Event ID 1106 — Security Channel Publishing
Applies To: Windows Server 2008
.jpg)
As events are delivered to the Event Log service to be saved in the Security log, they pass through the operating system (OS) kernel. If the kernel does not have enough resources to deliver the events to the Event Log service (which can happen if the Event Log service has to handle a large number of events), then the events are lost. This can compromise the security of the system and ability of administrators, support personnel, and automated utilities to troubleshoot and diagnose problems.
Event Details
| Product: | Windows Operating System |
| ID: | 1106 |
| Source: | Microsoft-Windows-Eventlog |
| Version: | 6.0 |
| Symbolic Name: | EVENT_AUDIT_FAILURE |
| Message: | Events have been dropped by the event logging service.
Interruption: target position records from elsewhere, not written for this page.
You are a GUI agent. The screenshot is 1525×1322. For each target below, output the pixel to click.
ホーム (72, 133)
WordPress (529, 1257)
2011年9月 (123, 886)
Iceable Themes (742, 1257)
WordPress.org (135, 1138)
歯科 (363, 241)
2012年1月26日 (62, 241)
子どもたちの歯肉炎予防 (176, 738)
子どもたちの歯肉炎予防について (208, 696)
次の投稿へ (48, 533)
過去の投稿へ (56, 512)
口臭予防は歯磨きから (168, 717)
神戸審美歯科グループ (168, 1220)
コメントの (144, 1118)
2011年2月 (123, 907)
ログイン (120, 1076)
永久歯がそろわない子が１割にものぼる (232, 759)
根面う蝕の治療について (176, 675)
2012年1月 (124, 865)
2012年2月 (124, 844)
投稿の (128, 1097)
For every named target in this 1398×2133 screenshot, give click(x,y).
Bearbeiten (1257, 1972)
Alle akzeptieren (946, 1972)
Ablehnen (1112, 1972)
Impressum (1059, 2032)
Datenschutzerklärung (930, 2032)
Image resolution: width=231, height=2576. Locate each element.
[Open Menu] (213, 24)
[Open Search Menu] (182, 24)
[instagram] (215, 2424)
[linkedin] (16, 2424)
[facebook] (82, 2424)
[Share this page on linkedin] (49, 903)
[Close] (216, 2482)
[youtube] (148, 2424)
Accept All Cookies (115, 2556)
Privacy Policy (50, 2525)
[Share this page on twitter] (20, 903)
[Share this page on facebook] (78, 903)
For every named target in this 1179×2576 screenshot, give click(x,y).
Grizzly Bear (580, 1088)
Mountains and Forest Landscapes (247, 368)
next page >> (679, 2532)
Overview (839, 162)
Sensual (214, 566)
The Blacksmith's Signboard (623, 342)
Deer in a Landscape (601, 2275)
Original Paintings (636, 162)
The reason code is %1. |
Resolve
Decrease the number of events logged in the Security log
Events sent to the Security log are dropped (they cannot reach the Event Log service and the Security log) when their volume exceeds system capabilities. The hardware (CPU speed and disk size) can be improved to allow the system to handle a higher volume of events, or the number of events published should be reduced. For a busy domain controller system with full auditing enabled, the system attempts to publish a large number of events into the Security log. To allow the system to handle the volume, disable some auditing.
Verify
Use the Event Viewer to read the Security log on the local computer after the computer has been restarted. Verify that events 1101 or 1106 do not appear in the Security log.